Der hagere Stallmeister bestätigte knapp und führte dann das Ross des Ritters zum Stall hinüber, während die Waffenmeisterin Faolyn mit einer Handbewegung einlud, die Pferdetreppe zu erklimmen.

Rasch hatten sie die Tortürme erreicht und durchschritten - vorbei an zwei freundlich grüßenden Wachen - den schmalen Durchgang zur Kernburg. Dahinter erstreckte sich ein schmaler, grob trapezförmiger, Hof im Schatten von Türmen, einem wehrhaften Nebengebäude links und dem Hohem Haus zur Rechten. Eben dorthin führte Éirne und stieg zügig die steilen, hölzernen Stiegen hinauf zum Eingang. Hinter dem schlichten Portal mit der schweren beschlagenen Tür tauchten sie für einen Moment in nur von einer Fackel erhelltes Zwielicht ein. Zur Linken - eine Treppe hinab - erklangen die geschäftigen Geräusche einer Küche, aber vor ihnen kam gerade eine junge Frau eine steile, steinerne Treppe herabgeeilt.

“Wohlgeboren?”, stellte sie fragend fest und knickste vor Faolyn.

“Die Zwölfe mit Euch gute Frau” antwortete der Angesprochen in Unkenntnis des Namens.

“Aedith hier ist die rechte Hand des Großknechts…”, erläuterte Éirne und wies auf dann auf den Gast. “Der Hohe Herr Faolyn ui Niamrod wird mit zwei Gefolgsleuten traviagefällig Gastung empfangen.
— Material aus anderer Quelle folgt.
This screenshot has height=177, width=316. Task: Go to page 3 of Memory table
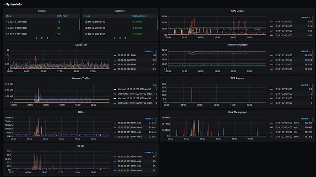pos(125,38)
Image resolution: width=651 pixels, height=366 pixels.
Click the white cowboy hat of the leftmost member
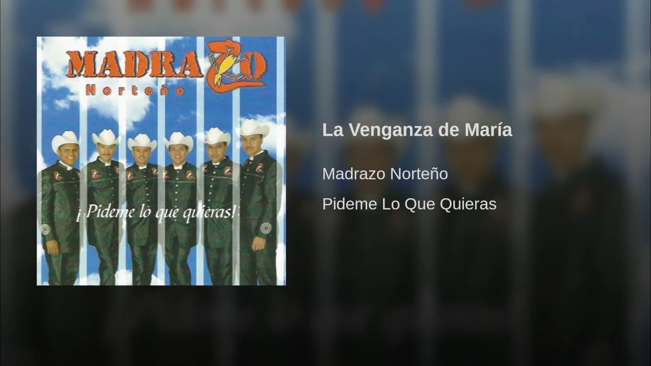coord(65,140)
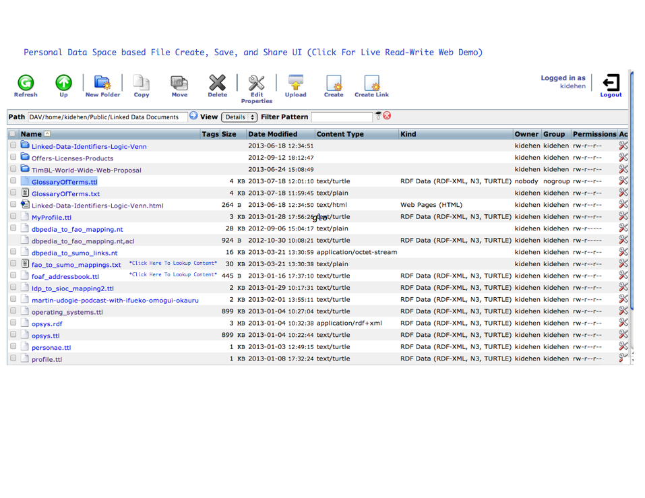Viewport: 645px width, 498px height.
Task: Toggle the select-all checkbox in header
Action: pyautogui.click(x=13, y=134)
Sorgt bitte dafür, dass sein Gepäck von unten auf die kleine, obere Kemenate nachgebracht wird. Die beiden Reisige sollen oben im Kleinen Saal nächtigen.” Damit wandte sich die Ritterin nun wieder Faolyn zu.
“Hochgeboren wird Euch später gemeinsam mit seiner Gemahlin empfangen. Es bleibt also noch genügend Zeit, um Euch frisch zu machen. Wünscht Ihr ein wärmendes Bad, Hoher Herr?”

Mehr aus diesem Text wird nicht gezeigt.